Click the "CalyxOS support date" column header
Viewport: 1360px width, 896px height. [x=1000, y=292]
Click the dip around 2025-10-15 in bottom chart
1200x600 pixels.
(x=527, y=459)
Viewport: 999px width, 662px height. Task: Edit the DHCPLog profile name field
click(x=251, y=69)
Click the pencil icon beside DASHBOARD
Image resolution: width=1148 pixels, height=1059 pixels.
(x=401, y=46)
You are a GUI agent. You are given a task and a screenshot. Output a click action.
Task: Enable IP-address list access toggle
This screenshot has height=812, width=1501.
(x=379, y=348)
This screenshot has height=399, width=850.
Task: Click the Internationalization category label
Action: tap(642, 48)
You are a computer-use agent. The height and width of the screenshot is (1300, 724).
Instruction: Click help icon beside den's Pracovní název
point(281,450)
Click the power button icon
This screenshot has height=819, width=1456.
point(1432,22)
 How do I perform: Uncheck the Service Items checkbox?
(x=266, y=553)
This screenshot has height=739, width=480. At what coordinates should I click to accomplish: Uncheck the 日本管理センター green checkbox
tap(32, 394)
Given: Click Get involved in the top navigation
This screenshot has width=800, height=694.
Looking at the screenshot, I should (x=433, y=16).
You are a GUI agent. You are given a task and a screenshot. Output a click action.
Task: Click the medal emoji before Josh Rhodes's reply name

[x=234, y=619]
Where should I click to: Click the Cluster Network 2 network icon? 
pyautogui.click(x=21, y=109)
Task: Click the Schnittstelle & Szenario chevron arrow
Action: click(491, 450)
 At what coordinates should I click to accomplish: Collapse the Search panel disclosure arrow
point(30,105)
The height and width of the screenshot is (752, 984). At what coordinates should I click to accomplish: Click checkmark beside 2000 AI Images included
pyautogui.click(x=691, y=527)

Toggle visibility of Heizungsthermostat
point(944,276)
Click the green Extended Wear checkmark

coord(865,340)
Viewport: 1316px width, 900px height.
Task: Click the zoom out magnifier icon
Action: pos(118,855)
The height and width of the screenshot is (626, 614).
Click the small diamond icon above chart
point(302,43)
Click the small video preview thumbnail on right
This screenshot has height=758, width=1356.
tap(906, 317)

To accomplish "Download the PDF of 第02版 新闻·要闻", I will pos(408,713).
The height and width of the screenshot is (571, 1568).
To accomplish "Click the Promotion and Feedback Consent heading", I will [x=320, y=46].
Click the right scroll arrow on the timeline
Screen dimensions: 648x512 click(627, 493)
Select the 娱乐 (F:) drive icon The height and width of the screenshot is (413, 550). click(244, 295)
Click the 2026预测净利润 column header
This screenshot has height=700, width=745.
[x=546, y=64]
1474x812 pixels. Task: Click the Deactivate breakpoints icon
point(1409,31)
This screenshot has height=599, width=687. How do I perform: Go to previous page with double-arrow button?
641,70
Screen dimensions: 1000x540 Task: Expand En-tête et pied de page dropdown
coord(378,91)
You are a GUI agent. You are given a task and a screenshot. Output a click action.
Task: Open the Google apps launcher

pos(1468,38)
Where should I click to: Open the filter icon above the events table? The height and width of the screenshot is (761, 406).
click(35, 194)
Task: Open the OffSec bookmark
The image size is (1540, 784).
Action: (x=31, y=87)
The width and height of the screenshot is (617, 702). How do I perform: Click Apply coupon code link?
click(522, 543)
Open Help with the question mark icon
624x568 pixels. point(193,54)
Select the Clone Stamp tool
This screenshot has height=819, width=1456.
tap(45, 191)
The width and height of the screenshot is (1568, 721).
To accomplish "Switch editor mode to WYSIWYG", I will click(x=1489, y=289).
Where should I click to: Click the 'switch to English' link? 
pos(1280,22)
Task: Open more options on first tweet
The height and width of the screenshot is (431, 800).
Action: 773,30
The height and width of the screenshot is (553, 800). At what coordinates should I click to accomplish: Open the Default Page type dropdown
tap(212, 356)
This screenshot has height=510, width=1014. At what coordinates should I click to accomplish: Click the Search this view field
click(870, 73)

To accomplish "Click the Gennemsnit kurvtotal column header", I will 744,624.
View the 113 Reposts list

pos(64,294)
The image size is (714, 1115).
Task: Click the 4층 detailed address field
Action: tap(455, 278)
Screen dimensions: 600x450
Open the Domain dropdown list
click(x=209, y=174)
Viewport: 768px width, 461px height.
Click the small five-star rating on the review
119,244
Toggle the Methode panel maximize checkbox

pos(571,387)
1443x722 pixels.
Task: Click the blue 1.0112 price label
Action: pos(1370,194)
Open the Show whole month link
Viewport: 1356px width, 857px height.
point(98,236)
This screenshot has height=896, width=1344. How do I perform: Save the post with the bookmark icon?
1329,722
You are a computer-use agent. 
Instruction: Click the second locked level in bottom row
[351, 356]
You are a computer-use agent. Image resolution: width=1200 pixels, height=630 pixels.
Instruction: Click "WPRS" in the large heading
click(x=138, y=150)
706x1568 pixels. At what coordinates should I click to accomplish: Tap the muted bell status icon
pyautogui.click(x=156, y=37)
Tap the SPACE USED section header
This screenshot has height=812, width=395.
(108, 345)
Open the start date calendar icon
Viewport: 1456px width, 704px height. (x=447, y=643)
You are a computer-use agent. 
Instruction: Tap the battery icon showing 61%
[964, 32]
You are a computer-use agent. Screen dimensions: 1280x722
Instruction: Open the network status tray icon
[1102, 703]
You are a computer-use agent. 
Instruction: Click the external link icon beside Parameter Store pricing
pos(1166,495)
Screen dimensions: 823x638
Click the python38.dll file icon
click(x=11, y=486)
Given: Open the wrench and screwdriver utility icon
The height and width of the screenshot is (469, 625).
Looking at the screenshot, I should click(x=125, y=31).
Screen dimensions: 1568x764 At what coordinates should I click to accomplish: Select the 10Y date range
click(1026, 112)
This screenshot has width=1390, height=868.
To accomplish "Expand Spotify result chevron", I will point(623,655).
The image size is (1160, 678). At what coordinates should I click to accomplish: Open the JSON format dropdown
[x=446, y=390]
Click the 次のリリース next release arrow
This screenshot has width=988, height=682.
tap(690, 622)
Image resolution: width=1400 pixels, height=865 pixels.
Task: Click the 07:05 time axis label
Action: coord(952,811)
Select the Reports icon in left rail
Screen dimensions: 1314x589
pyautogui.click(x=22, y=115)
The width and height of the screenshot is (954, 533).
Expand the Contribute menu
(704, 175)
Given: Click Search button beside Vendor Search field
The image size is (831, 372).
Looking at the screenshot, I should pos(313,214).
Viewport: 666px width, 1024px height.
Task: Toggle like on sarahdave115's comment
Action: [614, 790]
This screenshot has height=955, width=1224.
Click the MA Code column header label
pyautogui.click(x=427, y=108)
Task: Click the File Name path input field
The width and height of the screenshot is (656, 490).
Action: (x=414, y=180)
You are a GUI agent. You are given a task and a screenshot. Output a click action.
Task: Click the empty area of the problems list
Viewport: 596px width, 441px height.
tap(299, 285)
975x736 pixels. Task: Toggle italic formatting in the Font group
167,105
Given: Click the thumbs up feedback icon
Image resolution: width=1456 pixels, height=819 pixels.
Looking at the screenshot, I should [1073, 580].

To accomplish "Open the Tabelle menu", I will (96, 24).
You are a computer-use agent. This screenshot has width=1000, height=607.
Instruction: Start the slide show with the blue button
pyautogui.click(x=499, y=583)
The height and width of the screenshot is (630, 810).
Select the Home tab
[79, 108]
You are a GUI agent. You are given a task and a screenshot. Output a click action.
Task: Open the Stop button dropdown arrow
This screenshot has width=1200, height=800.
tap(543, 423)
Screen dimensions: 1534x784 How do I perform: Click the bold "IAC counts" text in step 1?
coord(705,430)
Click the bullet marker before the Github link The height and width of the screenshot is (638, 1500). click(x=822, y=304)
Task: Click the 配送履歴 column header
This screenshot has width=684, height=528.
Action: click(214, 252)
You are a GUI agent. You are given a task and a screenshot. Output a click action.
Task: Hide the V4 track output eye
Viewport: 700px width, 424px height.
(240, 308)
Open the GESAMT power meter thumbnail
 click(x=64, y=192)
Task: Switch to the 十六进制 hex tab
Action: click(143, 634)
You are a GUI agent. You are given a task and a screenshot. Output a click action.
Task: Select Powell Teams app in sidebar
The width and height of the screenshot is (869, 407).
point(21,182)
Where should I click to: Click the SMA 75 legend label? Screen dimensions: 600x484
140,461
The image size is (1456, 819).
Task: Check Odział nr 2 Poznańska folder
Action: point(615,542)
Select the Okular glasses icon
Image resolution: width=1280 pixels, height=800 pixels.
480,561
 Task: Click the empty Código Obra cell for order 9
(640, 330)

★ ★ ★

▸ **Work to complete**: Rewrite the stretch from the line containing "Where should I click to: Click the SMA" through the end of the entries, changing "glasses" to "spectacles" and leaving everything else as it is.

▸ **Output below**:
Where should I click to: Click the SMA 75 legend label? Screen dimensions: 600x484
140,461
The image size is (1456, 819).
Task: Check Odział nr 2 Poznańska folder
Action: point(615,542)
Select the Okular spectacles icon
Image resolution: width=1280 pixels, height=800 pixels.
480,561
 Task: Click the empty Código Obra cell for order 9
(640, 330)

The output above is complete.